Une nouvelle vision des priorités
Certaines choses autrefois centrales peuvent perdre de leur importance, tandis que d’autres — comme la famille, la santé, le sens, la spiritualité ou la simplicité — prennent davantage de place.
Par exemple, certaines personnes qui affirmaient ne jamais vouloir d’enfant peuvent, après l’épreuve traversée, exprimer le désir de fonder une famille.
Une appréciation plus profonde de la vie
Après une période de grande obscurité, de petites choses peuvent être vécues avec une intensité nouvelle.
Ainsi, des parents ayant vécu le deuil d’un enfant témoignent parfois d’une plus grande capacité à accueillir les défis et les moments exigeants avec leurs autres enfants, avec une présence et une gratitude renouvelées.
La croissance n’efface pas la douleur
La croissance post-traumatique n’est pas l’opposé du traumatisme. Elle ne survient d’ailleurs pas uniquement après un événement traumatique au sens strict, mais peut aussi émerger à la suite d’épreuves profondément douloureuses telles qu’un deuil, une séparation ou une perte majeure.
Il est possible d’être brisé(e) et en train de se renforcer en même temps. De pleurer, d’avoir peur, d’être envahi(e) par des souvenirs — tout en voyant apparaître des transformations intérieures significatives.
La détresse et la croissance peuvent en réalité coexister. Ce n’est pas l’un ou l’autre. C’est souvent les deux.
Une croissance ambivalente
Pour certaines personnes, les changements qui apparaissent s’accompagnent d’un fort sentiment de culpabilité. Aller un peu mieux peut donner l’impression de trahir ce qui a été perdu, sa propre douleur, ou la souffrance des autres. Dans un contexte marqué par la guerre et l’engagement militaire, cette culpabilité peut aussi être liée à la peur de trahir ceux qui continuent à se battre, ceux qui ont été blessés, ou ceux qui ne sont pas revenus.
D’autres personnes résistent à ces changements par peur de ne plus se reconnaître, ou d’avoir le sentiment de laisser derrière elles une partie importante de leur histoire.
La croissance post-traumatique est souvent discrète, contradictoire, et parfois inconfortable. Elle ne ressemble pas à un progrès clair, mais à une transformation intérieure floue, qui coexiste longtemps avec la douleur, la colère ou le vide.
Croître à son rythme
La croissance post-traumatique ne survient pas immédiatement. Elle peut mettre des mois, voire des années, à émerger. Un changement trop rapide peut parfois être un mécanisme de défense, une tentative d’éviter la souffrance.

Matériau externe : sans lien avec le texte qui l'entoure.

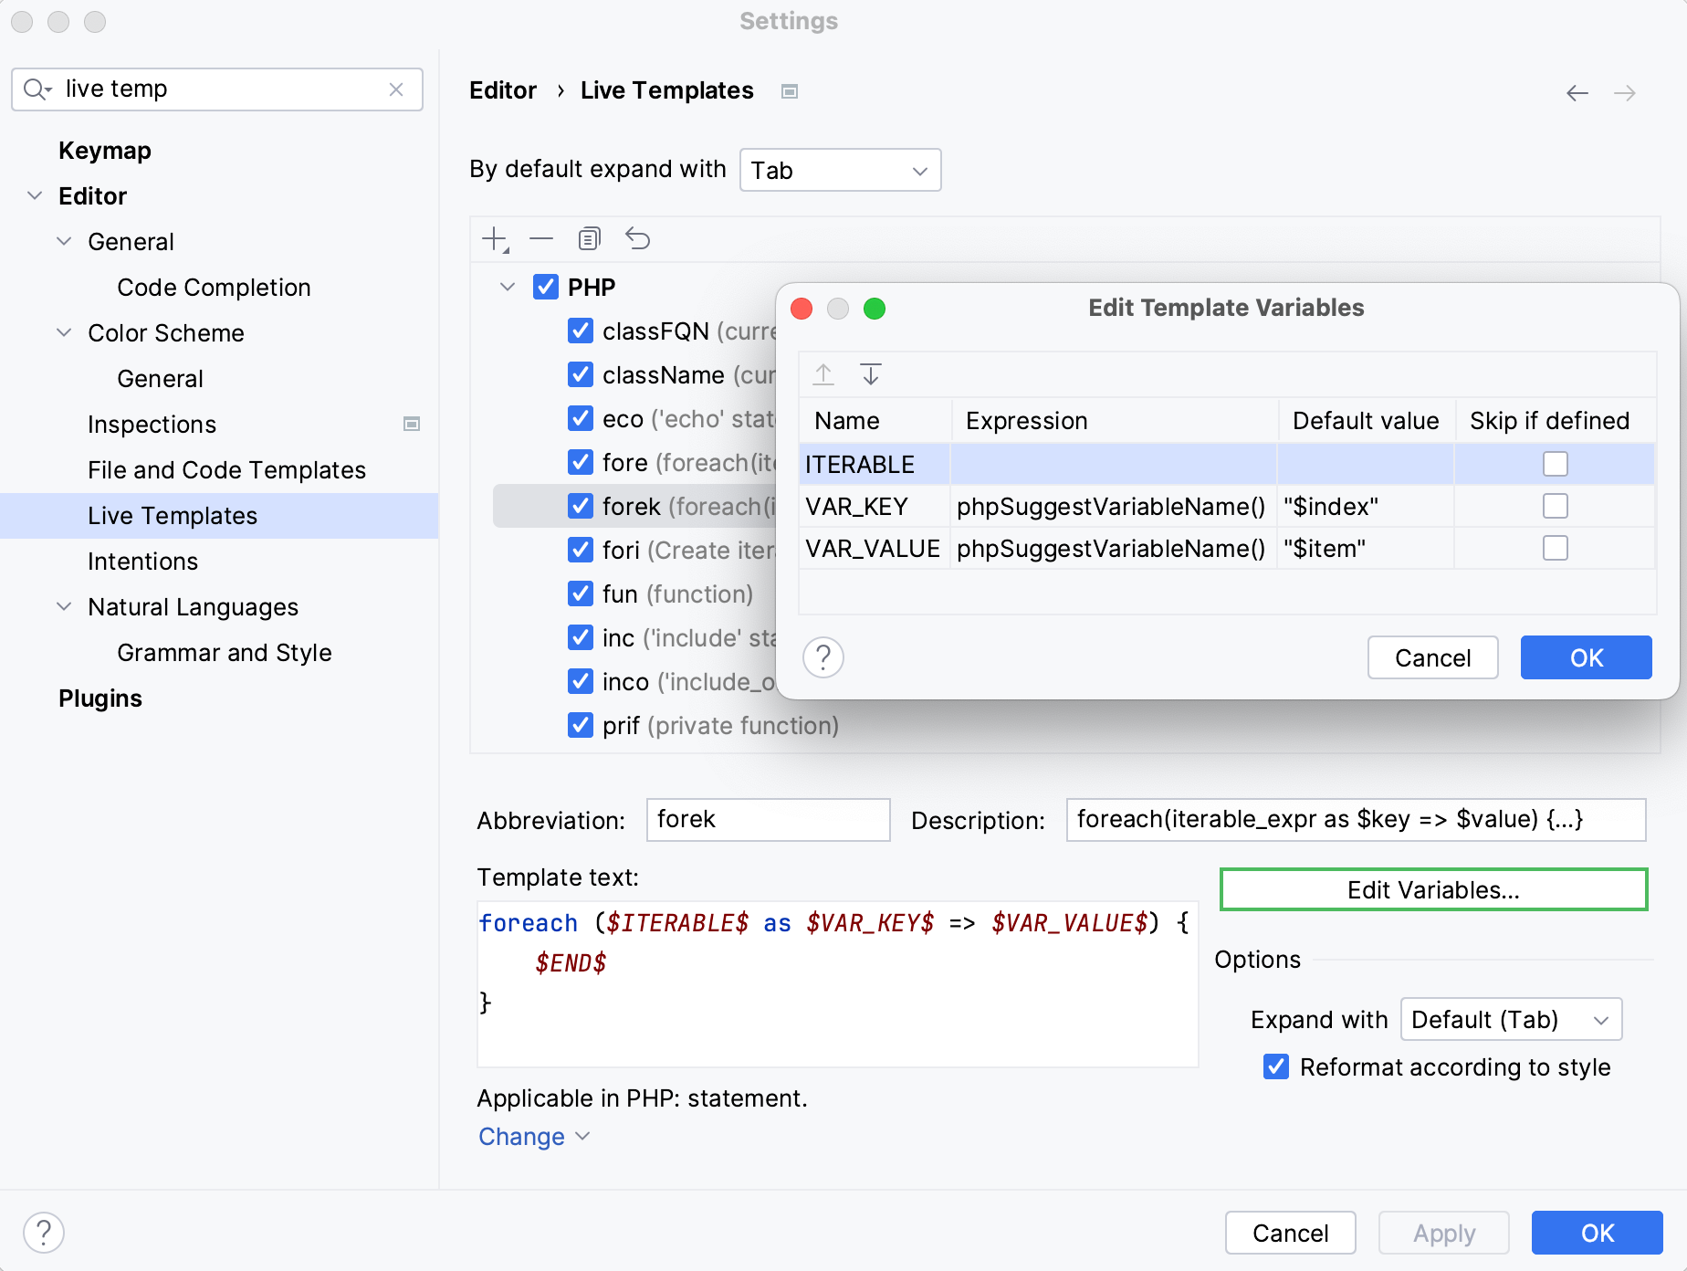
Task: Restore default templates with revert icon
Action: (637, 238)
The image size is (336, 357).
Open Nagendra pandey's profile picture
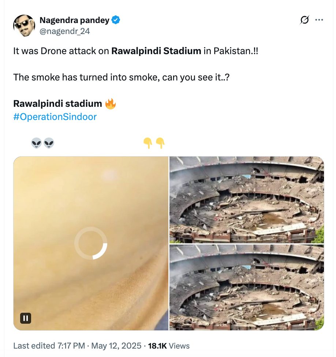coord(24,26)
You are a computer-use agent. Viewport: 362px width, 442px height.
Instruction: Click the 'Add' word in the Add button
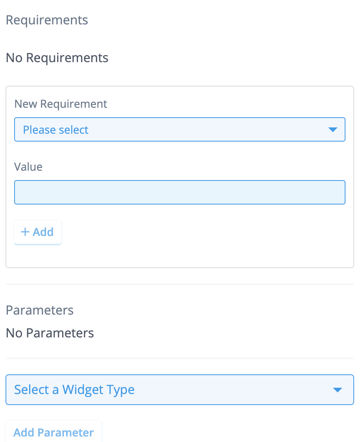click(x=43, y=232)
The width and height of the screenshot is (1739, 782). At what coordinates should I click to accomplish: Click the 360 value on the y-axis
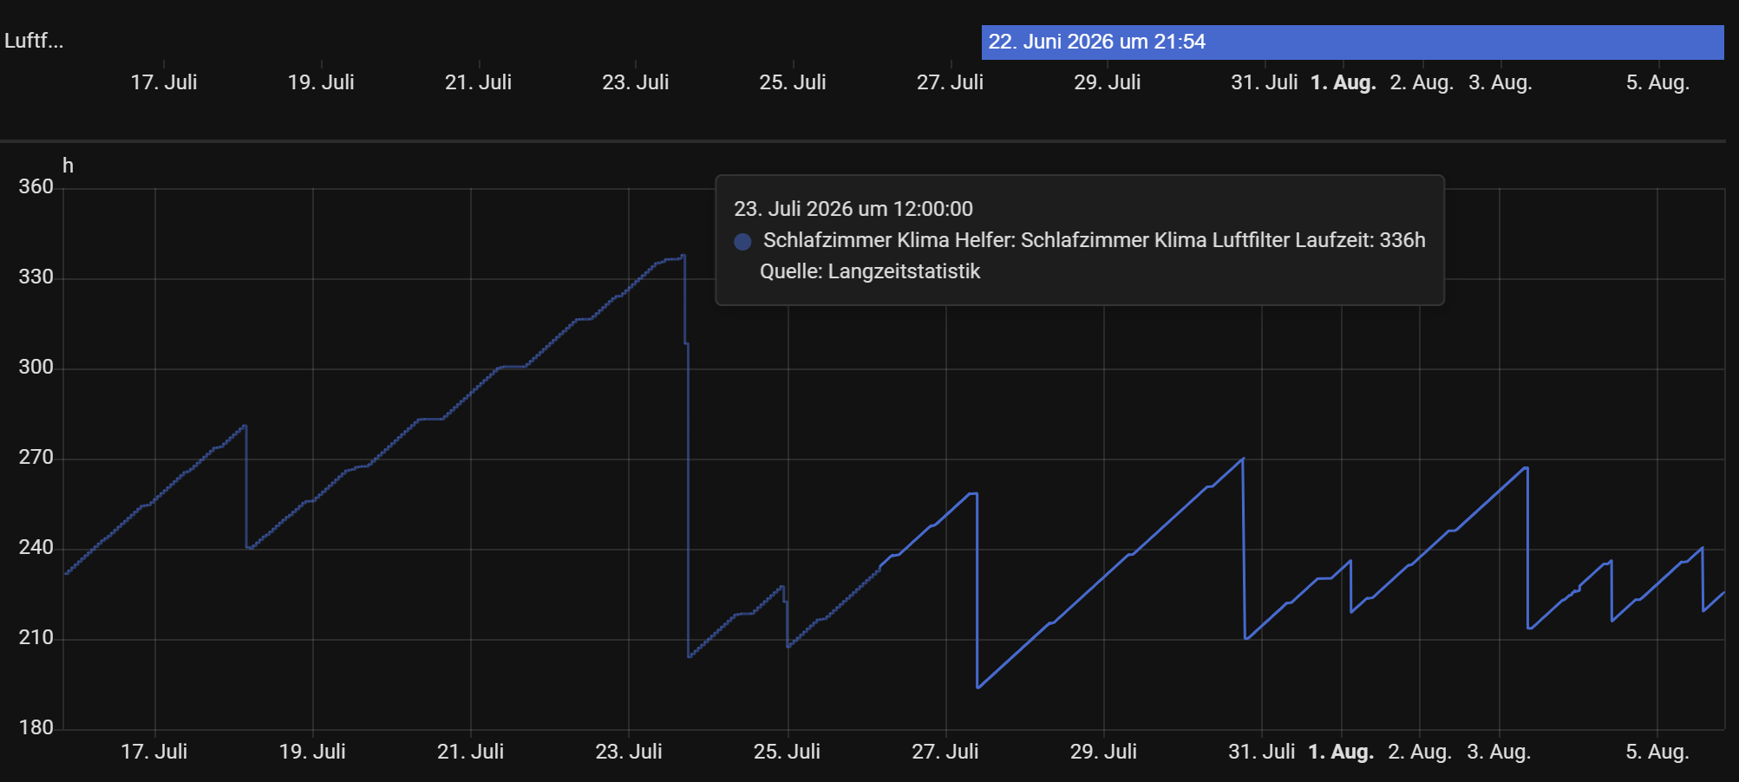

Et surtout, elle ne peut jamais être imposée. Dire à quelqu’un « tu vas voir, tu vas grandir de ça » est blessant. La croissance authentique émerge après l’accueil de la douleur.
Ressources collectives et individuelles
Les Israéliens vivent sous une pression psychique intense. Pourtant, l’histoire et le quotidien montrent une résilience collective et individuelle remarquable : solidarité, humour, créativité, liens communautaires, capacité à s’adapter et à continuer.
Cela ne rend pas la douleur plus légère, ni plus acceptable, mais peut parfois aider à ne pas la porter seul(e).
En quelques mots
Le TSPT, la douleur et la peur sont réels.
Mais la capacité humaine à se relever l’est aussi.
Parfois, doucement, presque imperceptiblement, la vie psychique se réorganise autrement. Pas comme avant — mais avec une profondeur, une force et une clarté nouvelles.
Et personne n’a à faire ce chemin seul : la thérapie, la communauté, la famille, les amis, le soutien — tout cela peut faciliter la reconstruction.
C’est cela, la croissance post-traumatique :La preuve que même lorsque le monde s’effondre, l’être humain conserve une capacité remarquable à se reconstruire. Malgré tout, quelque chose en nous continue de vivre, d’avancer, de chercher du sens.